Goal of the exercise:
Transcribe all of the data verbatim, please, and leave out its pictures.

Data:
--

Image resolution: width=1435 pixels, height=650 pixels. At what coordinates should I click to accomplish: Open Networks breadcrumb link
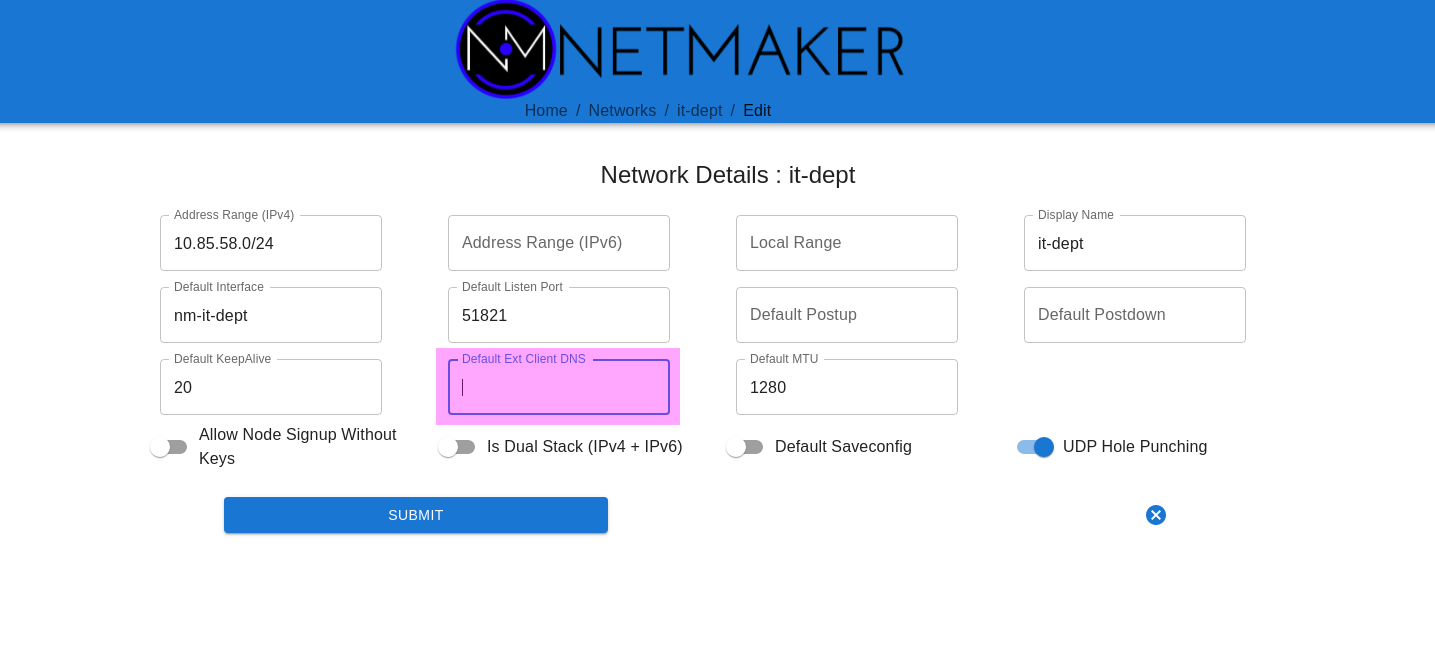pyautogui.click(x=622, y=111)
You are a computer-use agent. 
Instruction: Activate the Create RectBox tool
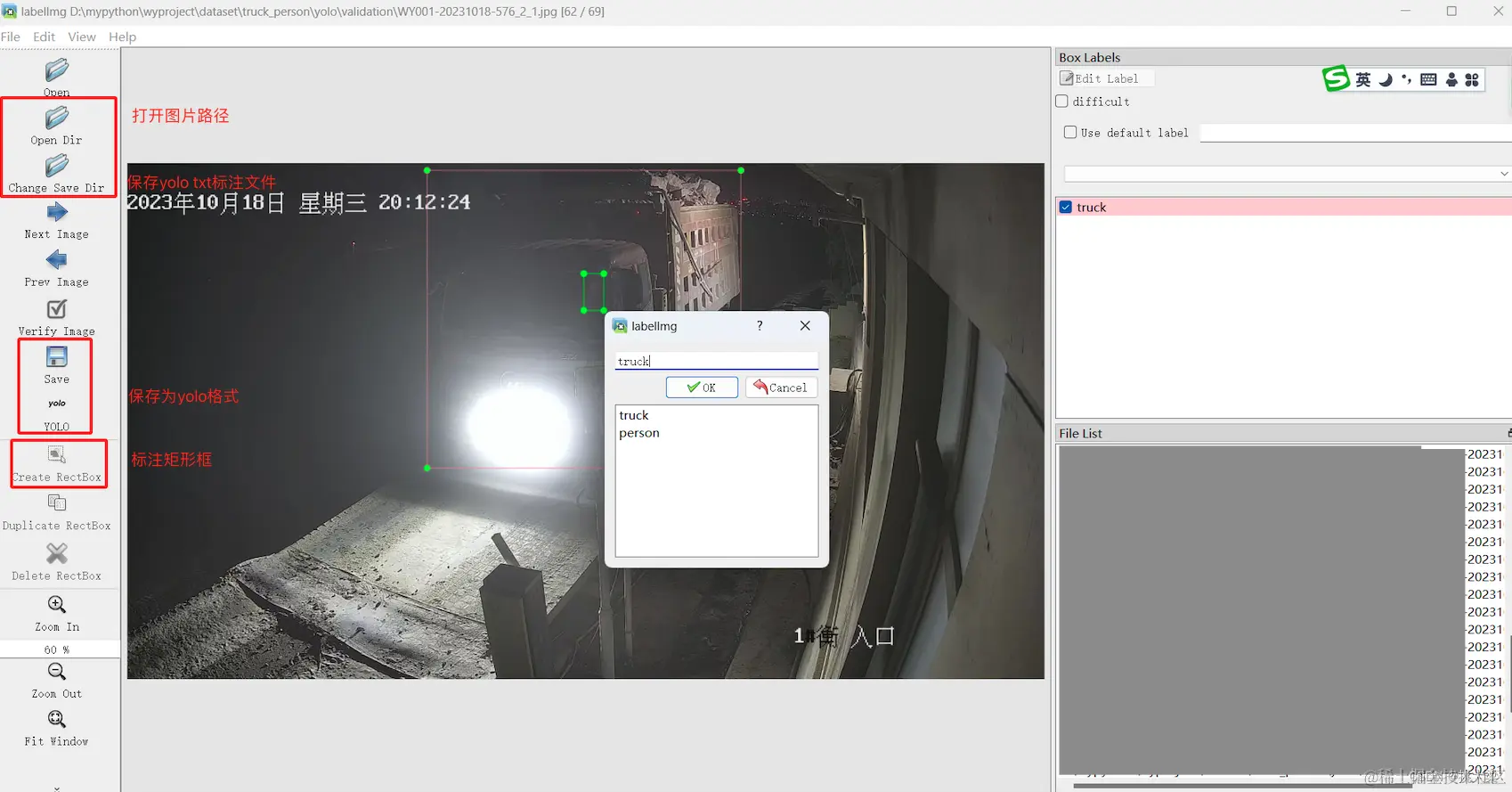point(57,464)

--

Solved problem:
Image resolution: width=1435 pixels, height=650 pixels. At what coordinates should I click to accomplish: Open Networks breadcrumb link
pyautogui.click(x=622, y=111)
You are a computer-use agent. 
Instruction: Activate the Create RectBox tool
point(57,464)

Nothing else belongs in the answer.